Structural Magnetic Resonance Imaging (MRI) can evaluate the anatomy and physiology of the brain. It is helpful to detect abnormalities that are associated with increased intracranial pressure such as reduction of the pituitary gland size “empty sella”, “slit” ventricles, distention of the optic nerve sheath, and unilateral or bilateral venous sinus stenosis3. Optical coherence tomography and its applications are being considered to diagnose papilledema3.

Other well-documented signs and symptoms of IIH include radicular pain, sixth nerve palsy VI, and pulse synchronous tinnitus4. Radicular pain is hypothesized to be an effect of increased cerebrospinal fluid pressure, compressing nerves in the arms and legs and causing the sensation of pins and needles. Sixth nerve palsy is the weakening of the lateral rectus muscle of the eye and can lead to double vision. Cranial nerve VI makes a sharp turn as it travels along the clivus (the bony part of the cranium at the base of the skull), it is easily compressed especially in light of increased intracranial pressure. Pulse synchronous tinnitus is the humming, whooshing, whistling, or marching noise that can be heard in one or both ears that are in sync with the patient’s pulse. This symptom is associated with dural venous sinus stenosis in close proximity to the ear. These findings can be detected with a thorough history and physical examination.

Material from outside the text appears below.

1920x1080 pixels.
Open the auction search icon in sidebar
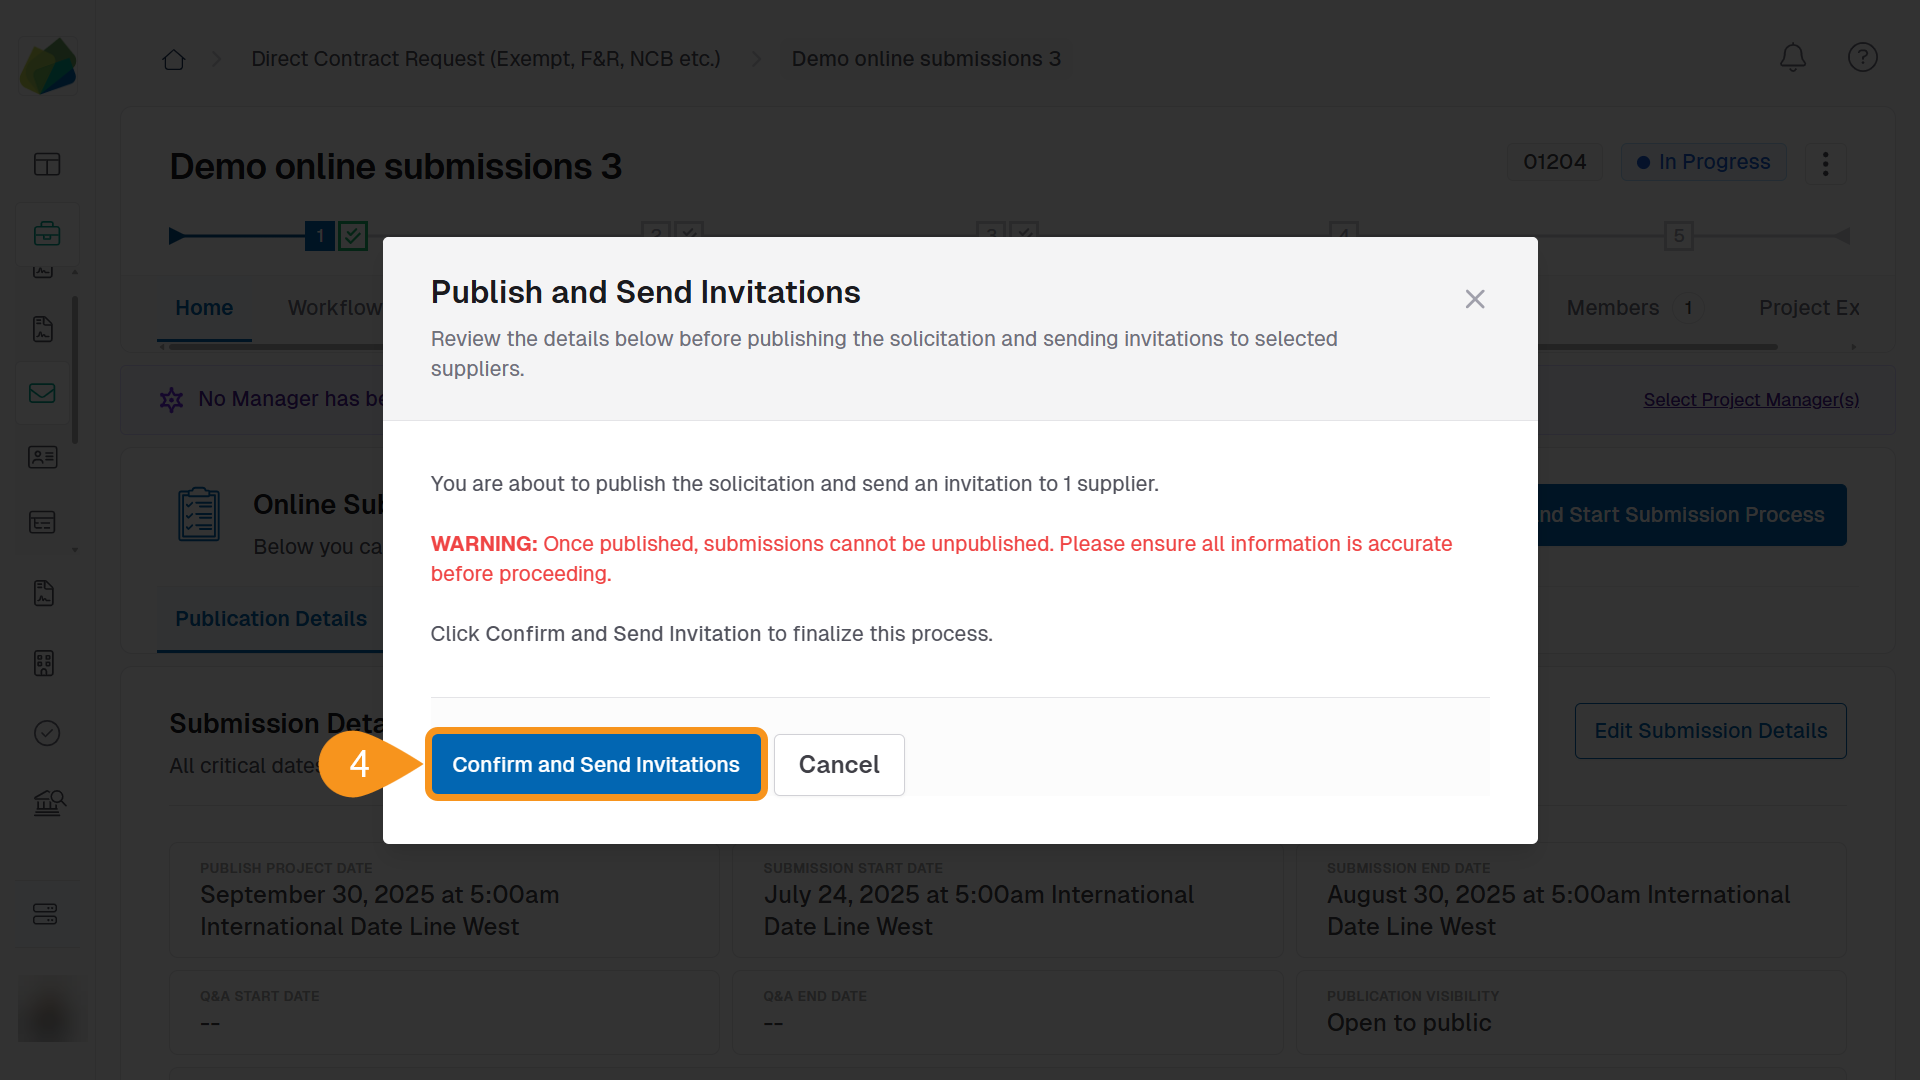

Keeping in mind that the classic patient for IIH is a female in her fertility years who is overweight or obese, however, this condition can also occur in men. Symptoms may fluctuate with rapid weight or with changes in medications that are associated with IIH. In rare cases, a patient can still have elevated intracranial pressures without papilledema and normal opening pressure on a lumbar puncture. If you believe one may have IIH despite meeting the above criteria, it is best to initiate work up in an expeditious manner and timely referral to the appropriate specialists.

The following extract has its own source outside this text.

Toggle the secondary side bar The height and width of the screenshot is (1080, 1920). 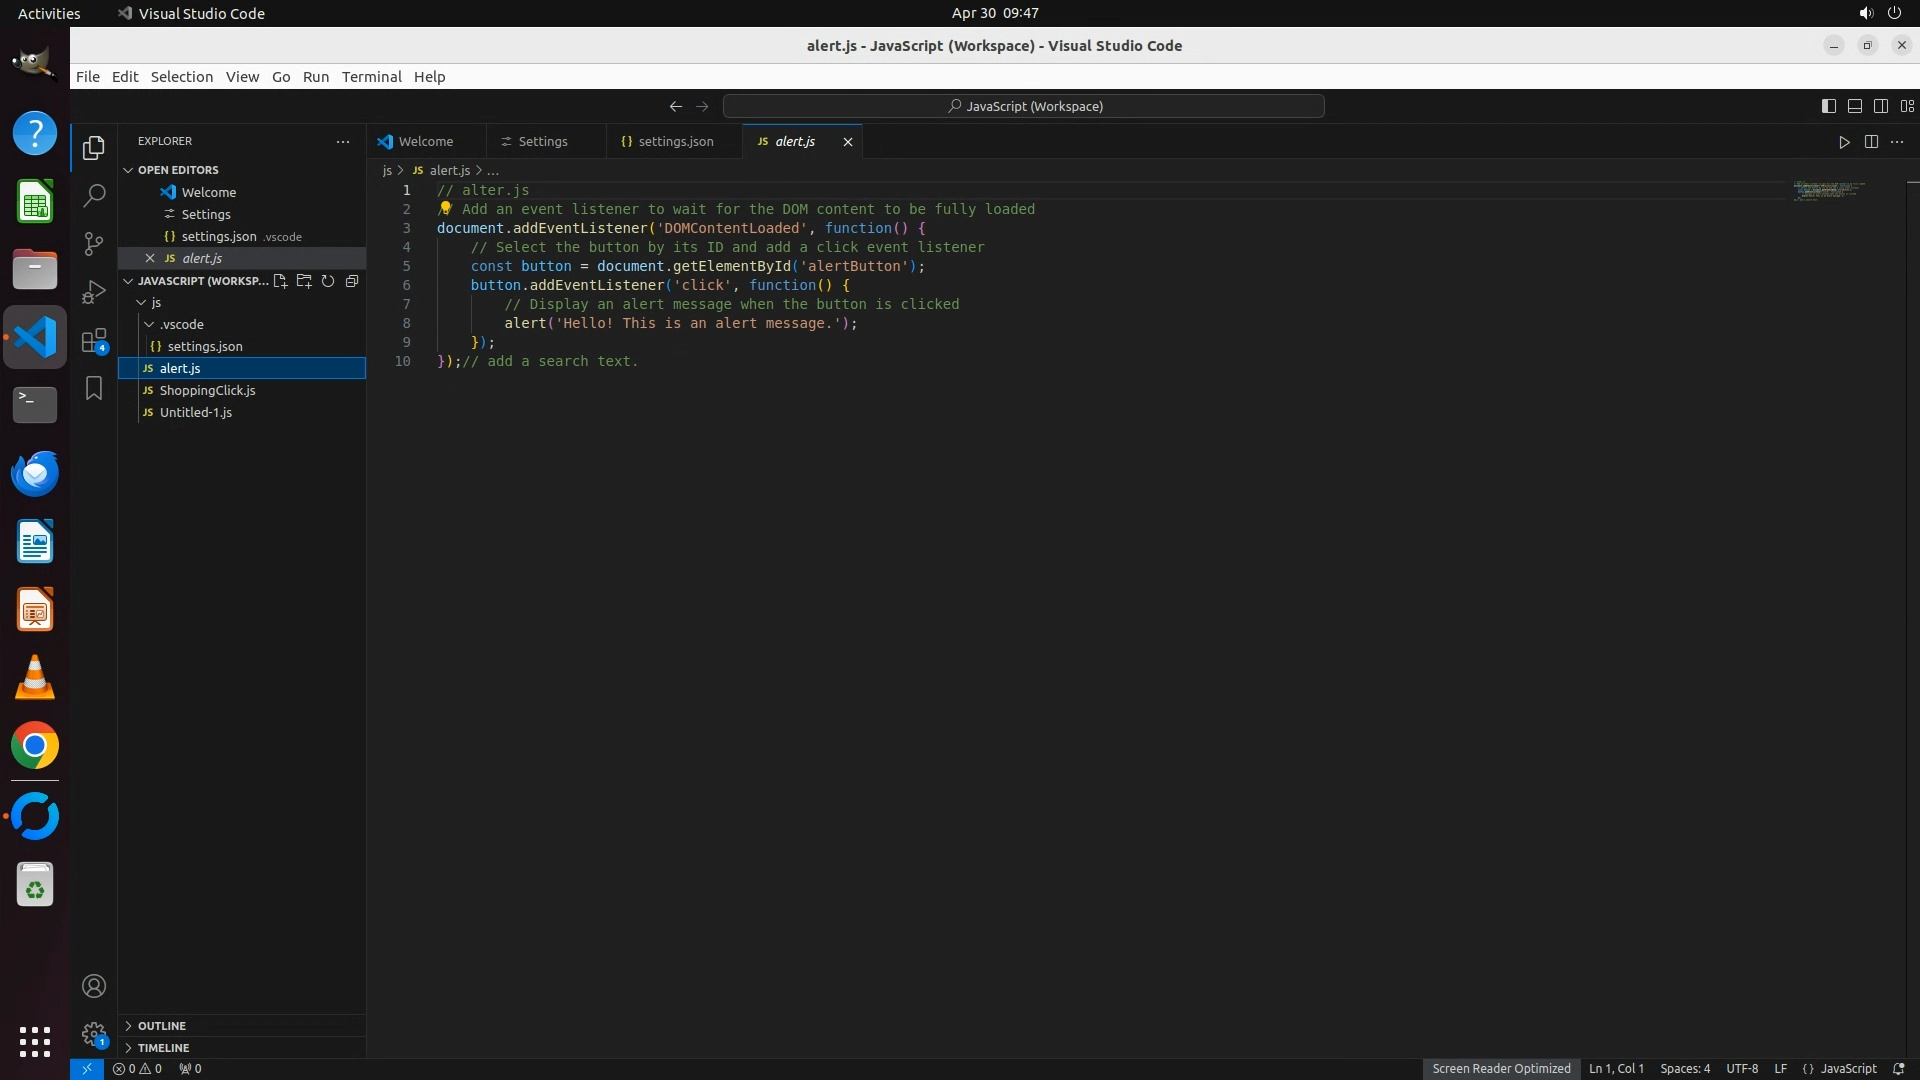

  1. Friedman D, Jacobson D. Diagnostic criteria for idiopathic intracranial hypertension. Neurology. November 26, 2002;59(10):1492-1495.
  2. Doherty C, Forbes R. Diagnostic Lumbar Puncture. Ulster Med J. March 6, 2014;83(2):93-102.
  3. Moreno-Ajona D, McHugh J, Hoffman J. An Update On Imaging of Idiopathic Intracranial Hypertension. Front Neuro. June 10, 2020;11. https://www.frontiersin.org/articles/10.3389/fneur.2020.00453/full
  4. Ball A, Clarke C. Idiopathic intracranial hypertension. The Lancet Neurology. May 2006;5(5):433-442.